Entries provided »
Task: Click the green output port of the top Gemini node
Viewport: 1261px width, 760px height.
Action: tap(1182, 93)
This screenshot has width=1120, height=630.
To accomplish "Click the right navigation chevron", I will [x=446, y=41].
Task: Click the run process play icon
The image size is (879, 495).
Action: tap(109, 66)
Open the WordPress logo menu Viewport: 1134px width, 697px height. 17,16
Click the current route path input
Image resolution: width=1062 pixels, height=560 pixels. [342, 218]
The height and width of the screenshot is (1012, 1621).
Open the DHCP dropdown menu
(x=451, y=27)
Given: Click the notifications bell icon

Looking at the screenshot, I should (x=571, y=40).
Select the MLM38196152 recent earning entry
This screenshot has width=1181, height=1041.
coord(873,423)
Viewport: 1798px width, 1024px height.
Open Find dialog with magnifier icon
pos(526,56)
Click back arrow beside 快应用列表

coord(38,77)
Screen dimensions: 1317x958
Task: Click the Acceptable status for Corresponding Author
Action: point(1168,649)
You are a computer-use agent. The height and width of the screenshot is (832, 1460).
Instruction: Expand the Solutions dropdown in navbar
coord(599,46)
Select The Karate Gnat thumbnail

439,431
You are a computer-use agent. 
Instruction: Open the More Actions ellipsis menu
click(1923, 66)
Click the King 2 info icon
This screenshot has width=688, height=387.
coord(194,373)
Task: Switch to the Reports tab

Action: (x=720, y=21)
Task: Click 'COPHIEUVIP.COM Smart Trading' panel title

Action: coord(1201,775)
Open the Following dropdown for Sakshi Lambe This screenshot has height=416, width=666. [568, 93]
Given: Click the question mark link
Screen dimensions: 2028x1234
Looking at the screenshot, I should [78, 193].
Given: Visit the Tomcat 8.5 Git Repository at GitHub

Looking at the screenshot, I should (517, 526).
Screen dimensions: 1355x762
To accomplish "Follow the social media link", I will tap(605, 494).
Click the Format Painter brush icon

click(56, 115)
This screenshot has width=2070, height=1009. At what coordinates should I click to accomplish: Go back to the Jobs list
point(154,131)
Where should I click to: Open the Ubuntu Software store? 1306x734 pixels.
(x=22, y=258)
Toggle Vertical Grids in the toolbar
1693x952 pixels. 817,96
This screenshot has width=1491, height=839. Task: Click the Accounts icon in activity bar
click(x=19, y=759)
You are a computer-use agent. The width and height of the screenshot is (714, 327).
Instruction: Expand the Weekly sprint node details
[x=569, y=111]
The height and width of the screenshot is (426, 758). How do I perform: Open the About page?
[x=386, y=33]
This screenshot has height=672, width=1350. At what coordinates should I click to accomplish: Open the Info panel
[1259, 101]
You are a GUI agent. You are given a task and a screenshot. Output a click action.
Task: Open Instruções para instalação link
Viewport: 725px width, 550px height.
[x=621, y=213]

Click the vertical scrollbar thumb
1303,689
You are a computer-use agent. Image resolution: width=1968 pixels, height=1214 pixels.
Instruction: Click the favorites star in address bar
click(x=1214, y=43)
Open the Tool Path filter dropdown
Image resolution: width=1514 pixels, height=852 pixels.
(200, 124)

What is needed » Please, from the material above, copy only the lines from the line with "The image size is (879, 495)." up to and including the line with "Viewport: 1798px width, 1024px height.", exactly as written.

Answer to this problem »
The image size is (879, 495).
Action: tap(109, 66)
Open the WordPress logo menu Viewport: 1134px width, 697px height. 17,16
Click the current route path input
Image resolution: width=1062 pixels, height=560 pixels. [342, 218]
The height and width of the screenshot is (1012, 1621).
Open the DHCP dropdown menu
(x=451, y=27)
Given: Click the notifications bell icon

Looking at the screenshot, I should (x=571, y=40).
Select the MLM38196152 recent earning entry
This screenshot has width=1181, height=1041.
coord(873,423)
Viewport: 1798px width, 1024px height.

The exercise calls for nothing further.